◆ **SOURCE TEXT**
_ _ _ _ _ _ _

Didn't Kirk give weapons to a native tribe in TOS to help them fight their enemies, who I think the Klingon's were arming? You can probably argue something about the show not quite having the prime directive down, and it was followed much less religiously back then, but it was still something. I could understand a SF captain going the route they do in DH, though.
Note: Below is a large post that is basically my thoughts about the prime directive, so its only kind of related to dragon's Honor, although its still a Trek thing and involved with Trek in general, and this book. Its a big post, so if you don't care about the SF Prime Directive, or atleast my thoughts, then you can just skip the rest of this post. But, once thinking about it because of this topic, I felt the need to talk about it.
That leads me to something that is my biggest problem with Starfleet, the more modern interpretation of the prime directive. The Prime Directive pretty much became an excuse for SF captain's to just watch atrocities and tell themselves they were doing the right thing. Back in Kirk's day, if an asteroid was heading towards a planet (a completely natural thing, an alien didn't shoot it at the planet) Kirk and crew would try to stop it. There is no way any of the other crews would do that. Heck, I can think of two times in ST where a captain would rather watch a whole world die and then talk about how it was better to let them die then interfere. If the choice is between saving people from a natural disaster that would cause their extinction, SF says it’s better to let them all die, because even the chance that they could see advanced technology would somehow be a fate worse than death.

_ _ _ _ _ _ _

◆ **EXCERPTED DATA**
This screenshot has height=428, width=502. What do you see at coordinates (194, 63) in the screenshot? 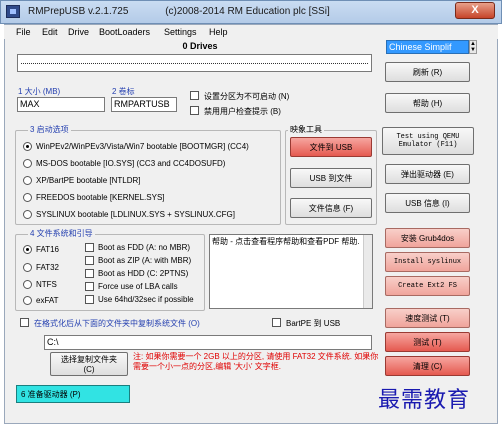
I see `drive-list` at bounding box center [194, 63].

_ _ _ _ _ _ _

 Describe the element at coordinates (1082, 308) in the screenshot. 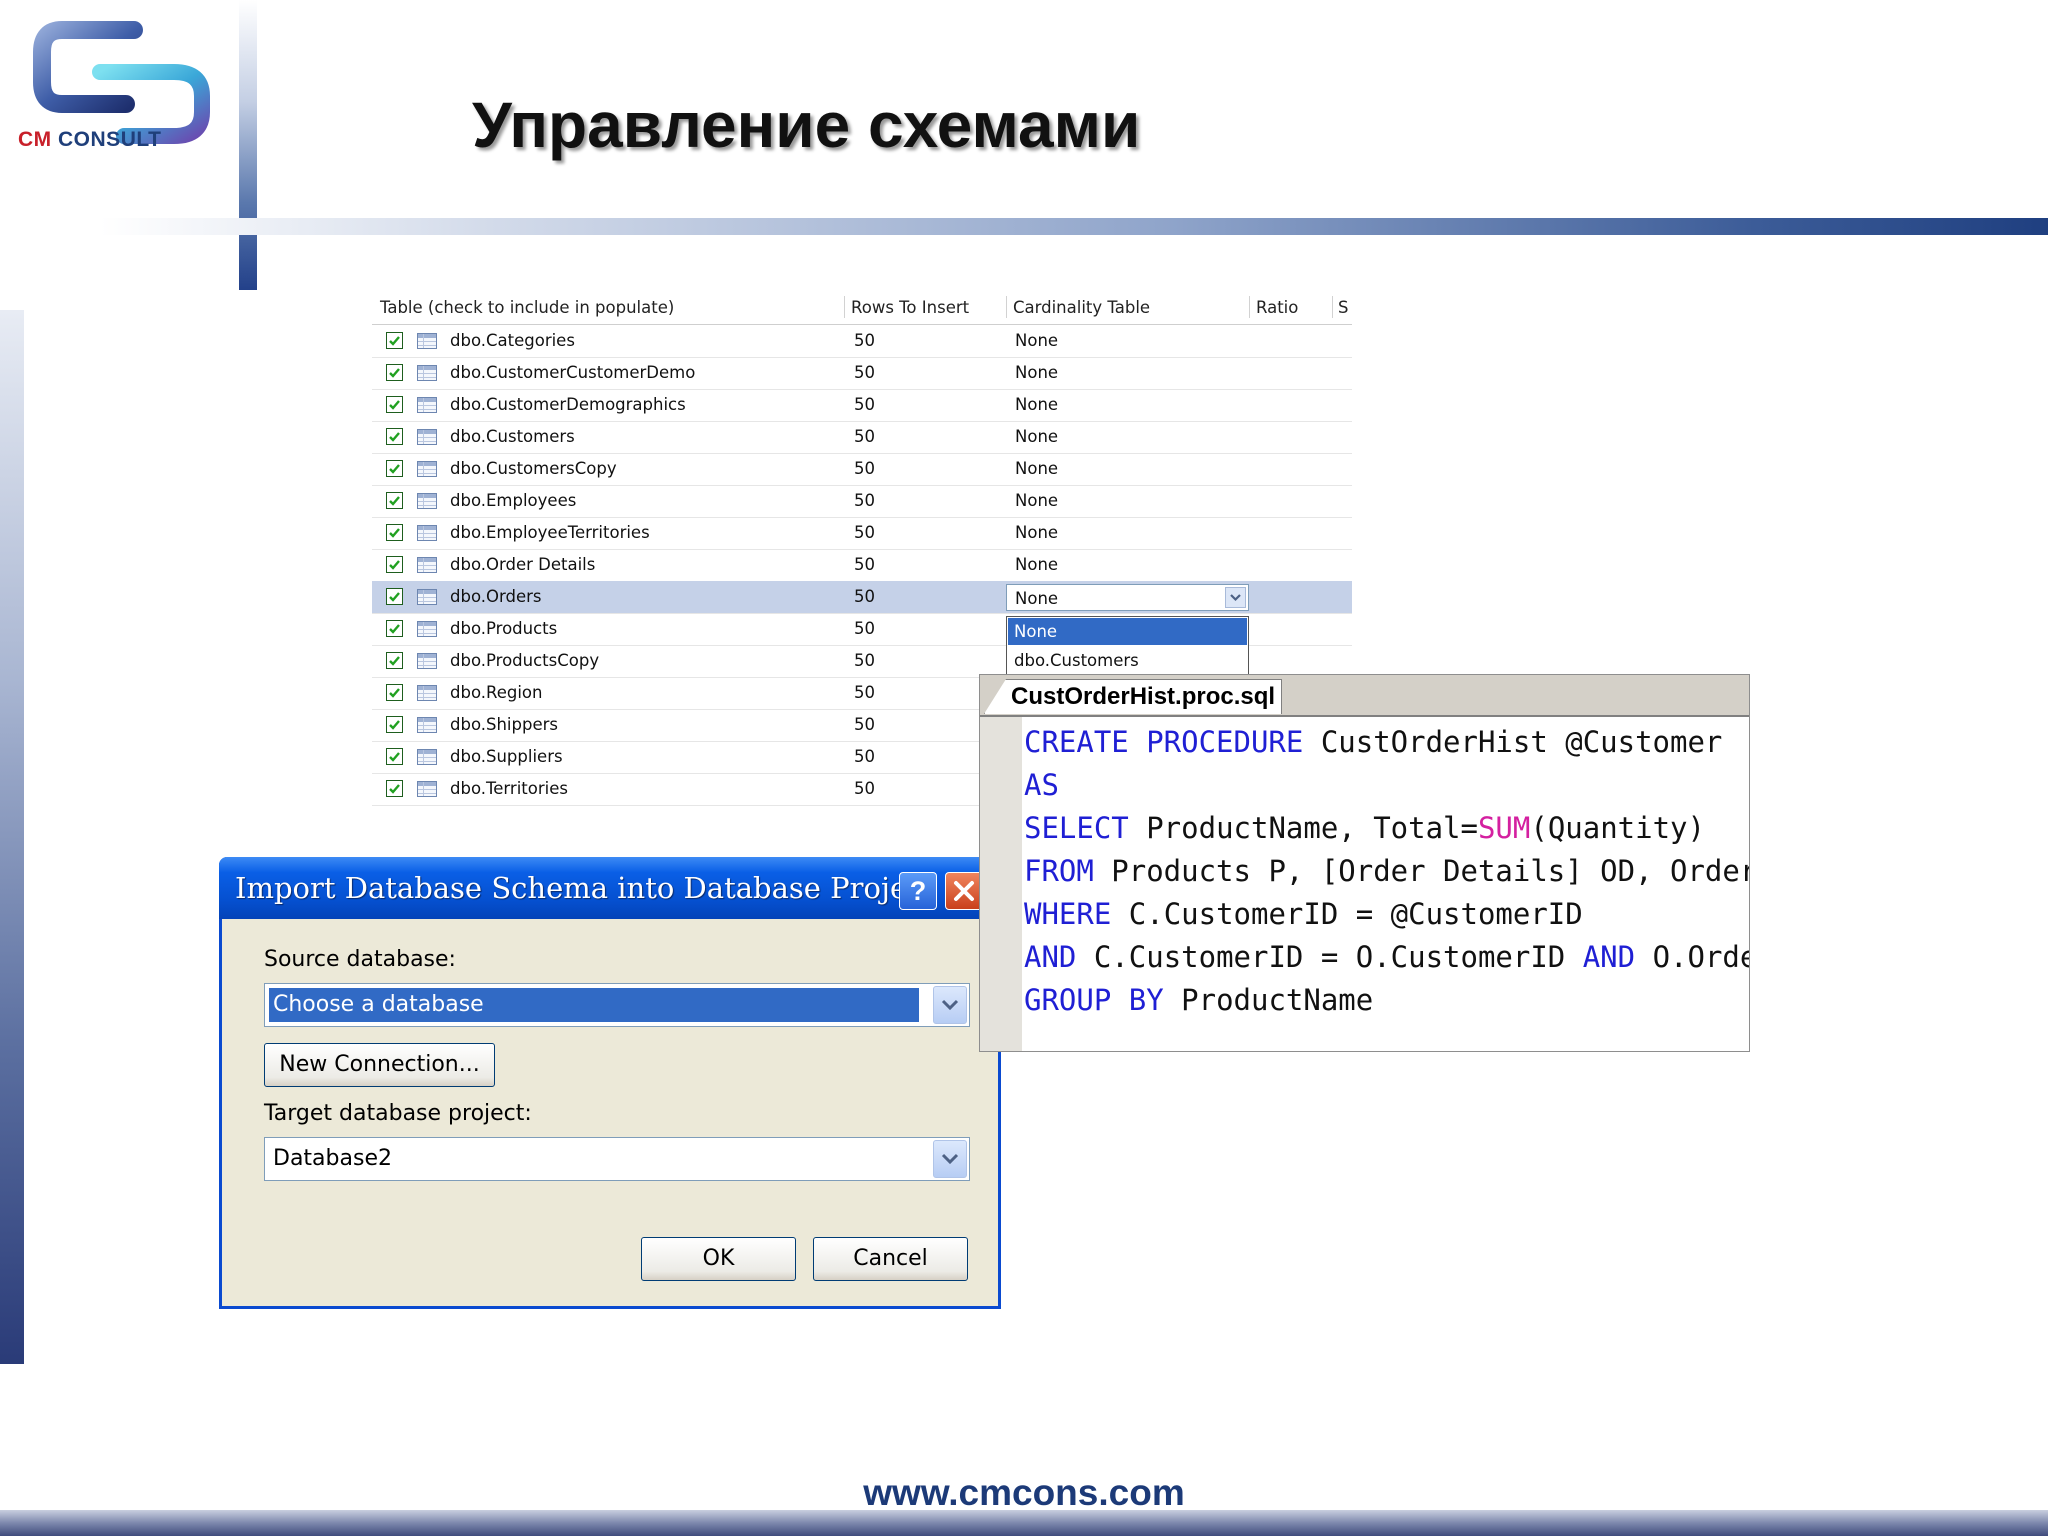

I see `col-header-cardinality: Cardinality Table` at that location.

_ _ _ _ _ _ _

◆ **EXERCISE PROMPT**
Reproduce the portion of the Prime Directive post above, starting with "Didn't Kirk give" and going on through "talk about it.".

◆ **THE ANSWER**
Didn't Kirk give weapons to a native tribe in TOS to help them fight their enemies, who I think the Klingon's were arming? You can probably argue something about the show not quite having the prime directive down, and it was followed much less religiously back then, but it was still something. I could understand a SF captain going the route they do in DH, though.
Note: Below is a large post that is basically my thoughts about the prime directive, so its only kind of related to dragon's Honor, although its still a Trek thing and involved with Trek in general, and this book. Its a big post, so if you don't care about the SF Prime Directive, or atleast my thoughts, then you can just skip the rest of this post. But, once thinking about it because of this topic, I felt the need to talk about it.